Member of the National Assembly for Ndola Central
- In office 2016–2021
- Preceded by: Fackson Shamenda
- Succeeded by: Frank Tayali
- Incumbent
- Assumed office 2016
- Preceded by: Frank Tayali

Minister of Sport, Youth and Child Development
- In office 2019–2021
- President: Edgar Lungu
- Preceded by: Moses Mawere
- Succeeded by: Elvis Nkandu

Personal details
- Born: 26 November 1979 (age 46)
- Party: MMD, Patriotic Front, Resolute Party
- Profession: Businessman

= Emmanuel Mulenga =

Zambian politician

Emmanuel Mulenga (born 26 November 1979) is a Zambian politician who currently serves as the Member of the National Assembly for Ndola Central. He previously held this position between 2016 and 2021, during which he served as Minister of Sport, Youth and Child Development from 2019 to 2021.

==Biography==
Prior to entering politics Mulenga was a businessman and owned the Easy Mining company. He was chosen as the Movement for Multi-Party Democracy candidate for Ndola Central for the 2011 general elections, but was defeated by Fackson Shamenda of the Patriotic Front. Prior to the 2016 general elections, he was nominated as the Patriotic Front candidate after Shamenda opted not to contest the elections. Mulenga was subsequently elected to the National Assembly with a 12,983 vote majority.
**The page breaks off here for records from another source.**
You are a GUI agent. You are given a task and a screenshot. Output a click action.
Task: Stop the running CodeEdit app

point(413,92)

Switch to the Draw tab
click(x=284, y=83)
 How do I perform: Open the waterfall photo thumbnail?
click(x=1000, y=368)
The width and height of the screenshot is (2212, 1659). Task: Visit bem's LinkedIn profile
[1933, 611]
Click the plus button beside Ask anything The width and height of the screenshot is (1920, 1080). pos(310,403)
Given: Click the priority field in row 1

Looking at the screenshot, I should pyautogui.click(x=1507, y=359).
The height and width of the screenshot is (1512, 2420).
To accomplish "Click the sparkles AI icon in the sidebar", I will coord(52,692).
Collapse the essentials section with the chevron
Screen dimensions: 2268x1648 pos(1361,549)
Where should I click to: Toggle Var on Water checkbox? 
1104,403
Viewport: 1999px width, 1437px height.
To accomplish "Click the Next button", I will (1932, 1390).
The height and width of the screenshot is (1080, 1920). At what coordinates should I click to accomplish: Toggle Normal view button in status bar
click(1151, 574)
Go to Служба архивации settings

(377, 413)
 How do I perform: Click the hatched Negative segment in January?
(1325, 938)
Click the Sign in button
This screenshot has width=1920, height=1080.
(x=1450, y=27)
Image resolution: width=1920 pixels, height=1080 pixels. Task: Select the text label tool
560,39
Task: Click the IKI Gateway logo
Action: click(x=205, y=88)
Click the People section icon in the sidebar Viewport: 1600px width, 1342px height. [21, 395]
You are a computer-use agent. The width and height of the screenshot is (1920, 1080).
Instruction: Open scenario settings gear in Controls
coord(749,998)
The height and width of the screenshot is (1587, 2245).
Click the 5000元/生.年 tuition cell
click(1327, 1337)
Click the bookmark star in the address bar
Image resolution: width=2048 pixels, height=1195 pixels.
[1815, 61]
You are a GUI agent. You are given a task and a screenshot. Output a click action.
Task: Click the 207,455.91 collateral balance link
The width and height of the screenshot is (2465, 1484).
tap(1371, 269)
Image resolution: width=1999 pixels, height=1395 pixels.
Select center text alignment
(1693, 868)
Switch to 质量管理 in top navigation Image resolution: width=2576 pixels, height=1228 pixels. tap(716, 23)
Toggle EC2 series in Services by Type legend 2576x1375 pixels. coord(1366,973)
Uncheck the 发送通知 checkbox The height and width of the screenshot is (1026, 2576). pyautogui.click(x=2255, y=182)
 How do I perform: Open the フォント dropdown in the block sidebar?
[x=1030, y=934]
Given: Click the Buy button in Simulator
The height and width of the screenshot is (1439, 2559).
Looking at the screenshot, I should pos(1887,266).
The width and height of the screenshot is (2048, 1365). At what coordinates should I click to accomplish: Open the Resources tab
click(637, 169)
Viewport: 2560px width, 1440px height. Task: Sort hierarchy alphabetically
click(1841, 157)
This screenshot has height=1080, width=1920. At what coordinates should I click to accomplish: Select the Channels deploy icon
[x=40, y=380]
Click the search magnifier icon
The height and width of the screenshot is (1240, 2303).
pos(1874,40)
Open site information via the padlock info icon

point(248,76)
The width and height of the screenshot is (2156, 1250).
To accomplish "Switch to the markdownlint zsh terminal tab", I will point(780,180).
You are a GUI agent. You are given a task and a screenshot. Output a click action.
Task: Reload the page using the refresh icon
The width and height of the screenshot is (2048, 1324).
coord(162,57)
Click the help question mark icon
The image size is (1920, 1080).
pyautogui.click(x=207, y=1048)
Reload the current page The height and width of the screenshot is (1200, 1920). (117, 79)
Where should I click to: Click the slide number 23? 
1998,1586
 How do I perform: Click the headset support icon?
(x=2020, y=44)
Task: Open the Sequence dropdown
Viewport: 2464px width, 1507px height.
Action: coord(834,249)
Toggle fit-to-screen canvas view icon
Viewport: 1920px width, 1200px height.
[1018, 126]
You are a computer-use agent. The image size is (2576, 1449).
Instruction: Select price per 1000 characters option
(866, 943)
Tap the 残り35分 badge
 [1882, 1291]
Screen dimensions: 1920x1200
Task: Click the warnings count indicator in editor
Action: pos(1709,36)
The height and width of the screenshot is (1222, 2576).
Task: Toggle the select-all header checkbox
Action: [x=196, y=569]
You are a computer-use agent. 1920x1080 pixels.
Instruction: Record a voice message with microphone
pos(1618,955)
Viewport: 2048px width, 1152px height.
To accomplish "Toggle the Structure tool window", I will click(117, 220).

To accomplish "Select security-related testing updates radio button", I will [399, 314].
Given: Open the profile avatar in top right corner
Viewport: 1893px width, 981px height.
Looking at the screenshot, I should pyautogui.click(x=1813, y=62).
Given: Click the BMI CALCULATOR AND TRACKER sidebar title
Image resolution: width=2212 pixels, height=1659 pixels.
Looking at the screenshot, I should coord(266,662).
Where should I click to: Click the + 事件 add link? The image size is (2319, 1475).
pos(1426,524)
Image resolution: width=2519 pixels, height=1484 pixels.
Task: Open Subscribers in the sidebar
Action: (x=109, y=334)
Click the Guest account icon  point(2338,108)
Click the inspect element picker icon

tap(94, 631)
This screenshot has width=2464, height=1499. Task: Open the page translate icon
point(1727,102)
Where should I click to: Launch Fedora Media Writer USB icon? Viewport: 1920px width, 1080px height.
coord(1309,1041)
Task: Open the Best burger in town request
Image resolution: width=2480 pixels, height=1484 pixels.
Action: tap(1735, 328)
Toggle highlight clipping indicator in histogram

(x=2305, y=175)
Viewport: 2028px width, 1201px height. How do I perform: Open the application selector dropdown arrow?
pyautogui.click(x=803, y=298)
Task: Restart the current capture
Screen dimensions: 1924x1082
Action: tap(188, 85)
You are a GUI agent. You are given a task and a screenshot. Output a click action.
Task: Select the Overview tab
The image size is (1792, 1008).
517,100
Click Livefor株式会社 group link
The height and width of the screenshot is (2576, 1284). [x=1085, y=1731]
After becoming an MP, Mulenga joined the Committee on Local Government Accounts and the Committee on Agriculture, Lands and Natural Resources. In July 2019 he was appointed Minister of Sport, Youth and Child Development. He was not re-elected as the Ndola Central MP in the 2021 elections, with Frank Tayali winning the seat ahead of him.

Ahead of the 2026 general election, Mulenga was adopted as the Resolute Party candidate for Ndola Central and he was re-elected at the election on 13 August 2026, winning the seat ahead of the incumbent (Frank Tayali).